Paul G. Olem und Jan Ning-Holl reichten sich die Hände.

»Das ist ein Gentlemanabkommen,« sagte Holl. »Ich würde nun gern auch noch ein Geschäft mit Ihnen machen.«

»Welcher Art sollte das sein?«

»Daß Sie Ihr Fräulein Tochter wenigstens während ihres Aufenthaltes in Berlin unter den Schutz meines dortigen Vertrauensmannes stellen.«

»Von welcher Seite aus könnte ihr in Berlin Gefahr drohen?«

»Deutschland ist ein politisch erhitztes Land.«

»Meine Tochter reist aus geschäftlichen und rein persönlichen Gründen.«

»Ich weiß: Liebe und Bananen!«

»Allerdings!«

»In den Augen einer Polizei, die hinter jedem Ei, das eine Henne legt, eine Gefahr wittert, können Liebe und Bananen hochpolitische Bedeutung bekommen.«

Paul G. Olem sprang auf und sagte:

»Sie belieben zu scherzen, Mister Holl!«

Jan Ning-Holl verbeugte sich und sagte:

»Ich habe einen schlechten Tag heute.
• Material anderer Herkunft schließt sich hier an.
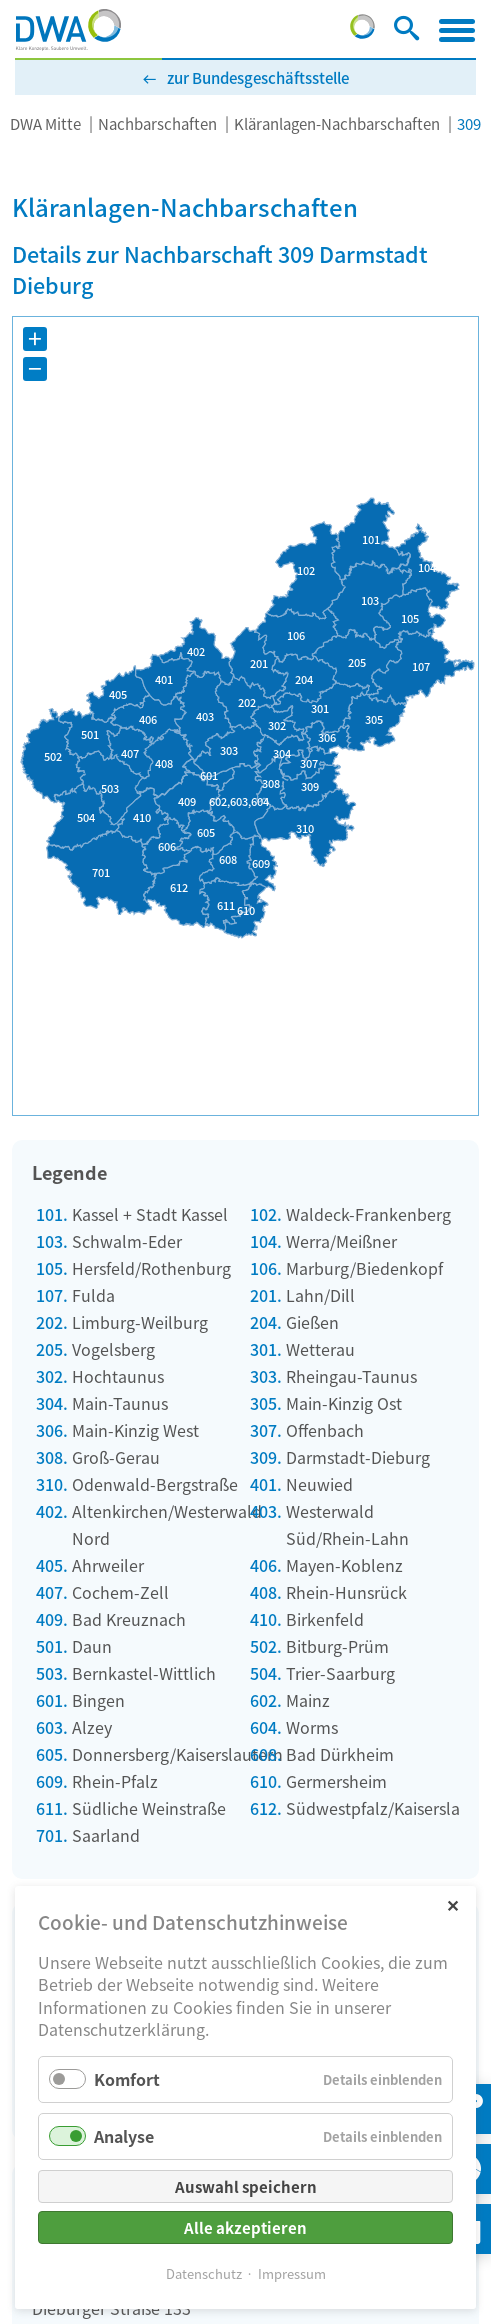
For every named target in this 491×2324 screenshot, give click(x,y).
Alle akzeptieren (245, 2227)
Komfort (127, 2079)
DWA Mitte (45, 123)
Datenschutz (204, 2273)
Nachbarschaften (157, 123)
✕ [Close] (452, 1904)
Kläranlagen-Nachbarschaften (337, 123)
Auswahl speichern (246, 2186)
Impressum (292, 2273)
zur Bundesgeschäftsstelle (258, 77)
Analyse (124, 2136)
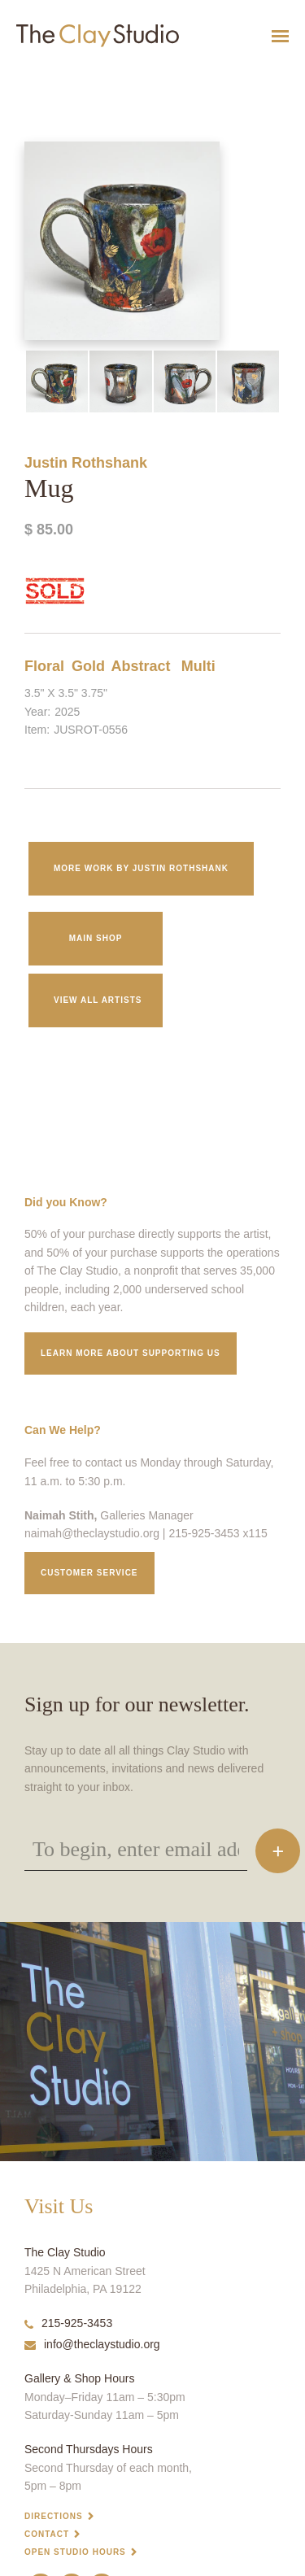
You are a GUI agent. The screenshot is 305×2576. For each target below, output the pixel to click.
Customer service (89, 1572)
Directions (53, 2516)
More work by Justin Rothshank (141, 868)
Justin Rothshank (85, 463)
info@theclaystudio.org (92, 2344)
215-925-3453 (68, 2323)
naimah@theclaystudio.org (91, 1533)
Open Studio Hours (75, 2552)
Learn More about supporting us (130, 1353)
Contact (46, 2534)
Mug (7, 76)
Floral (44, 666)
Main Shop (96, 938)
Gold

Vor ein paar Stunden hat mir der Kapitän Habel, der, wie Sie wissen, einen Rekordflug nach Europa unternimmt, die ihm angetragene Bewachung mit der Begründung abgelehnt: in der Luft wäre ein Ueberfall von Indianern und Tigern nicht gerade wahrscheinlich.«

»Sehr wahr und vernünftig!« erklärte Paul G. Olem.

»Ich hoffe auch ihn zu überzeugen,« erwiderte Jan Ning-Holl, verbeugte sich und ging.